Background
Physical activity plays a role in numerous health outcomes including obesity, diabetes, heart disease, and cancer. Over 30% of adults and 17% of children and adolescents in the US are obese, with lack of physical activity due to constraints in the built environment being an important influence. Lack of safe places to walk and bicycle and lack of access to parks and open space can impact the frequency, duration, and quality of physical activity of residents in urban settings. Physical activity may be purposive such as a jog in a park, or incidental such as a ten minute walk from home to a public transit stop. In both purposive and incidental cases the designs of urban built environments influence the decisions and experience of physical activity behaviors.

Objectives
Our team is investigating a line of research using publically available outdoor webcams, such as street intersection webcams, to capture active transportation in urban settings. A necessary initial step in this work is understanding the prevalence of active transportation across a variety of captured webcams.

Methods
Two webcams in the Archive of Many Outdoor Scenes (AMOS) captured the addition of a painted crosswalk (November 2007) for a commercial and residential street intersection in Washington, DC. For this analysis, we used photographs from AMOS captured every 30 minutes over a 14-month period between 7am and 7pm in both locations, before and after crosswalk additions (May-November, 2007 and 2008).
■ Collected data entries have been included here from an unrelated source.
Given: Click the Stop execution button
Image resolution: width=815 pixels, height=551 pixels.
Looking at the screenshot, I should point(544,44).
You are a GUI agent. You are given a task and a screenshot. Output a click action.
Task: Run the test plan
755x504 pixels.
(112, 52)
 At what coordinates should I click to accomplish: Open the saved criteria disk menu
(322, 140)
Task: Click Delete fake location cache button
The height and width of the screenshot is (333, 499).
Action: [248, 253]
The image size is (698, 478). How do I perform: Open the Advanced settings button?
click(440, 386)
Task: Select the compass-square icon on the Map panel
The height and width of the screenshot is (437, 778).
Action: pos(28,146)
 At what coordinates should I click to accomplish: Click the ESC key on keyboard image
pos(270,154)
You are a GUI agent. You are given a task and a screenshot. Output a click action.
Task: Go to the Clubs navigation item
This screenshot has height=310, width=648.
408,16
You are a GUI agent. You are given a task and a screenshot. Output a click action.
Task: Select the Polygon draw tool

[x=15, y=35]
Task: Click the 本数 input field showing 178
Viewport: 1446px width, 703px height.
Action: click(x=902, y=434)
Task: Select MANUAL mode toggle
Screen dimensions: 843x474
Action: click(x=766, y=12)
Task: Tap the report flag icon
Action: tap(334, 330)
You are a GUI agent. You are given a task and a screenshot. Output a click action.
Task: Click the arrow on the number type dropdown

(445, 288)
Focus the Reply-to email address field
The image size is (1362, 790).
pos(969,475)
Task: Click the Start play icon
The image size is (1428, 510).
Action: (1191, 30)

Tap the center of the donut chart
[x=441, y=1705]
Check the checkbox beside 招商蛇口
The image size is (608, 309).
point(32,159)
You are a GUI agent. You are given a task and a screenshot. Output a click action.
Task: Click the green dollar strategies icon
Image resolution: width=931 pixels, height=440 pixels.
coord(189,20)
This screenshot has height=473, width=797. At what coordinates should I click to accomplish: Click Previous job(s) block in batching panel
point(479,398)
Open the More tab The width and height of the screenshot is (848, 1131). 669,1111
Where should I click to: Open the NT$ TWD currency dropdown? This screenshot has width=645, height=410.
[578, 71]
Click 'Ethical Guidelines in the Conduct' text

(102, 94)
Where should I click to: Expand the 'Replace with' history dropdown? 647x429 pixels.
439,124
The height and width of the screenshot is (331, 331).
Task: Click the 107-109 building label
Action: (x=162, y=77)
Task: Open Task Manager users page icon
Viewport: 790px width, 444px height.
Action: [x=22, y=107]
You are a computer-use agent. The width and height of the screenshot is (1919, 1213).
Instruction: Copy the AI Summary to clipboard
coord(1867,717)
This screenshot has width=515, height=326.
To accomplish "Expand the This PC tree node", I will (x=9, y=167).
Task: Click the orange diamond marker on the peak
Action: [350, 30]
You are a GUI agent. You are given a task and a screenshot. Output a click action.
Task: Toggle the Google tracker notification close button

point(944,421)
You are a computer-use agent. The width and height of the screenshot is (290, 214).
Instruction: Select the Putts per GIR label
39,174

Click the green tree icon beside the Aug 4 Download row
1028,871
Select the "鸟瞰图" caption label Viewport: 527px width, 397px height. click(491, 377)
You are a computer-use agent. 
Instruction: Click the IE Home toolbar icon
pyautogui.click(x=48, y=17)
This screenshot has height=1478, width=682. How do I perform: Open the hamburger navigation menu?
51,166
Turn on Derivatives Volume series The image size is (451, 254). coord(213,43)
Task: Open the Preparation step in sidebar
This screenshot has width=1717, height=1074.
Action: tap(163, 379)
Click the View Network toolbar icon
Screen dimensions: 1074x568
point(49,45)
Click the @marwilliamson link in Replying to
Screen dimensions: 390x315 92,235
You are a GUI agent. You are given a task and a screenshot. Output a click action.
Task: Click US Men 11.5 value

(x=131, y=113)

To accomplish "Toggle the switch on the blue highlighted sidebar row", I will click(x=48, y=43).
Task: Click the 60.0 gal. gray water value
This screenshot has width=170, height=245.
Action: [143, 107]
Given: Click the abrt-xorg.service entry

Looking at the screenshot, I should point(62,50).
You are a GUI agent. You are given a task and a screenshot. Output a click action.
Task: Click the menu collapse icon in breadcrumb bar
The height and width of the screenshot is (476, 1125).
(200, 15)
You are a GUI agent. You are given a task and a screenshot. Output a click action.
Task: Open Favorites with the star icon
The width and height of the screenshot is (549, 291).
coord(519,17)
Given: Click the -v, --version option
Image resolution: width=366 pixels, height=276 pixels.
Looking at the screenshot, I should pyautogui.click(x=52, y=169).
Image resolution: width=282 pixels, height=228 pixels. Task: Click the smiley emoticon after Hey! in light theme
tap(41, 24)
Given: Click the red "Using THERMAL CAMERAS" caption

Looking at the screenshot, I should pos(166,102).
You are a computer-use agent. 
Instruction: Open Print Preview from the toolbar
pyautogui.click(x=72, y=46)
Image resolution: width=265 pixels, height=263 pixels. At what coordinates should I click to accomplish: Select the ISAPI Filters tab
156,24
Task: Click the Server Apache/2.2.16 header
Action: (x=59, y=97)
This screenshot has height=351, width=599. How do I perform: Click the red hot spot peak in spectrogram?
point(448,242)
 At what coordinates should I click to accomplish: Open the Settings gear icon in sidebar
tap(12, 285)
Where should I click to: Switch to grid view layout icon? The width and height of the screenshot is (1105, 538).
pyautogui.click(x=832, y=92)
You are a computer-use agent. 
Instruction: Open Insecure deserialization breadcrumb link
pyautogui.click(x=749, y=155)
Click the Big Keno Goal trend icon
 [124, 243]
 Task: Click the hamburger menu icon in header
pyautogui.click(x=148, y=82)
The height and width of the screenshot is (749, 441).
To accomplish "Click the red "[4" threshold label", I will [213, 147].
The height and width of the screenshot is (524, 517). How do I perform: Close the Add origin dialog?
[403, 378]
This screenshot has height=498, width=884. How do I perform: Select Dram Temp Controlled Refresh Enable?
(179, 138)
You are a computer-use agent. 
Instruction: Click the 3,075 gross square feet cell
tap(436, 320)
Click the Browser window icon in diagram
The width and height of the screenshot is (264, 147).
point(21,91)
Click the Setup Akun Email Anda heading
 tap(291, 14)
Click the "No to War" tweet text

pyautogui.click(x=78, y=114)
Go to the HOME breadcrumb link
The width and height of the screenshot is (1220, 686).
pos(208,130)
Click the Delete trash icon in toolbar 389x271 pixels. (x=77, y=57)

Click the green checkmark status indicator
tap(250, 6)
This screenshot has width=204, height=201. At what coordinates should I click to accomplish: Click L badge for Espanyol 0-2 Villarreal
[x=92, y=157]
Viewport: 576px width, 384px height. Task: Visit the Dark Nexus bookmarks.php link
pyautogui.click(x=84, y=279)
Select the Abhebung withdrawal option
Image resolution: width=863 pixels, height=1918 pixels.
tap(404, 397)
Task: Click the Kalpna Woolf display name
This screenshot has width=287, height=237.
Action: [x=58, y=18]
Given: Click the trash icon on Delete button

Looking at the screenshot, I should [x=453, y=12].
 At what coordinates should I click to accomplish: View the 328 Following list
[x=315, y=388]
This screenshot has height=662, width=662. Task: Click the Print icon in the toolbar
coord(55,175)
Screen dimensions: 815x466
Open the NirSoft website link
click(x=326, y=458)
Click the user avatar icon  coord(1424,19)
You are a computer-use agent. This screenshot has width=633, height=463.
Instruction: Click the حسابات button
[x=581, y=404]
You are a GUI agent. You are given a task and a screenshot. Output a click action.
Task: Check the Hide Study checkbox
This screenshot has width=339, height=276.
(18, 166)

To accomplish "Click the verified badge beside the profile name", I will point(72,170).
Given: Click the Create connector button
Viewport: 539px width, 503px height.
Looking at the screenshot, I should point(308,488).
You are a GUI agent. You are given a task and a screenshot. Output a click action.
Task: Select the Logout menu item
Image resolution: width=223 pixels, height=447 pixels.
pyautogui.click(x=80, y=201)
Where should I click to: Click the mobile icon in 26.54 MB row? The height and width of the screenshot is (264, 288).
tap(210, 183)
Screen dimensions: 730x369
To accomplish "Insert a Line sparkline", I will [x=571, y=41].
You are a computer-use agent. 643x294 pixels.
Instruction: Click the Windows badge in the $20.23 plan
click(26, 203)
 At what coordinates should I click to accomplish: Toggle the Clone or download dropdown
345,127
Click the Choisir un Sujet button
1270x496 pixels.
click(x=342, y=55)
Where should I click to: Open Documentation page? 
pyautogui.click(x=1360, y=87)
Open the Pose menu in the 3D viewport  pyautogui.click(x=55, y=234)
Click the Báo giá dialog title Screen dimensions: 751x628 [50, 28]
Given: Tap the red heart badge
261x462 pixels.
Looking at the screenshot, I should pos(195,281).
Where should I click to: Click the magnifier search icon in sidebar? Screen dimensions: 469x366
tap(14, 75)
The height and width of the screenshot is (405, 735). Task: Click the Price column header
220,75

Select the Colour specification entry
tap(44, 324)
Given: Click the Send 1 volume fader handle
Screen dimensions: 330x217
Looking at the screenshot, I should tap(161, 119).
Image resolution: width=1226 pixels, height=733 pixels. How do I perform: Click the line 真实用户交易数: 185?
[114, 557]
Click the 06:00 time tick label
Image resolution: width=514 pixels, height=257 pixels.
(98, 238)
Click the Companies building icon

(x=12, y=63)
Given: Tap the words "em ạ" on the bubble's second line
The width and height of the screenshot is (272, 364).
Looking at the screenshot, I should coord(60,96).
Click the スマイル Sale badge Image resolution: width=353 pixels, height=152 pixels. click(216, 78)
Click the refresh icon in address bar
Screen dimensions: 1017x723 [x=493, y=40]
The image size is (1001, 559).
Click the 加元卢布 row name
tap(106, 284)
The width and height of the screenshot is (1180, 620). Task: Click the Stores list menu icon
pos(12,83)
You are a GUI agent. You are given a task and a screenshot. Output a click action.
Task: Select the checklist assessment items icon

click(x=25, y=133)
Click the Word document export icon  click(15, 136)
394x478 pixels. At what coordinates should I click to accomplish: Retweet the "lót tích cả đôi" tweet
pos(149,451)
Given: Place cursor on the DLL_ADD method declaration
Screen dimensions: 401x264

The use of this webcam data allowed for a pre–post crosswalk travel-mode analysis across intersections located in different land use areas. Amazon Mechanical Turk (MTurk) was used to crowdsource image annotation, counting the number of pedestrians, cyclists, and vehicles per image. The odds of observing each transportation mode in Year 2 compared to Year 1 were examined. We are currently analyzing seasonal differences in peak active transportation in both locations.

Results
A total of 12076 pedestrians and 833 cyclists were observed in the commercial intersection, compared to 506 pedestrians and 166 cyclists in the residential location. The presence of a painted crosswalk predicted a significant increase in the number of pedestrians in both commercial (OR=1.62, 95% CI=1.36-1.93) and residential (OR=1.47, 95% CI=1.07-2.01) locations on weekdays. Pedestrian activity peaked at three times downtown (9am, 1pm, 6pm) and twice in the residential location (8am and 6pm) Afternoon biking activity peaked an hour earlier (6pm) in the downtown location than the residential location (7pm). Pedestrian activity was highest on Wednesdays for both groups. Both locations experienced the highest rates of bicycling and pedestrian activity during the summer season and on weekdays. Findings are consistent with previous observation and personnel-intensive studies of peak commuting activity.

Conclusions
Findings suggest webcams and crowdsourcing have great potential for capturing active transportation patterns. The use of public webcams and MTurks offer an inexpensive (US$0.02/photo) means to evaluate patterns of commuting behavior and potentially the effectiveness of built environment policies and interventions.

Implications
Using an eight-year archive of captured webcam images and crowdsources, we have demonstrated that improvements in urban built environments are associated with subsequent and significant increases in physical activity behaviors. Webcams are able to capture a variety of built environment attributes and our previous studies have shown that webcams are a reliable and valid source of built environment information. As such, the emerging technology of publicly available webcams facilitates both consistent uptake and potentially timely dissemination of physical activity and built environment behaviors across a variety of outdoor environments. The AMOS webcams have the potential to serve as an important and cost-effective part of urban environment and public health surveillance to evaluate patterns and trends of population-level physical activity behavior in diverse built environments.

References

1. Brownson, R. C., Hoehner, C. M., Day, K., Forsyth, A., & Sallis, J.F. . (2009). Measuring the Built Environment for Physical Activity: State of the Science. American Journal of Preventive Medicine, 36(4 Supplement), S99-123.e112. doi: 10.1016/j.amepre.2009.01.005
2. Jackson, R. J. (2003). The Impact of the Built Environment on Health: An Emerging Field. Am J Public Health, 93(9), 1382-1384. doi: 10.2105/AJPH.93.9.1382
3. Jackson, R. J., Dannenberg, Andrew L., & Frumkin, Howard. (2013). Health and the Built Environment: 10 Years After. American Journal of Public Health, 103(9), 1542-1544. doi: 10.2105/ajph.2013.301482
4. CDC. (2009). Division of Nutrition, Physical Activity and Obesity. Available from: http://www.cdc.gov/nccdphp/dnpa/index.htm.
5. CDC. (2011). Guide To Community Preventive Services. Atlanta, GA: Epidemiology Program Office, CDC.

Support / Funding Source
This work is supported by a National Cancer Institute (NCI) grant #1R21CA186481-01s. The opinions or assertions contained herein are the private ones of the authors and are not considered as official or reflecting the views of the NCI.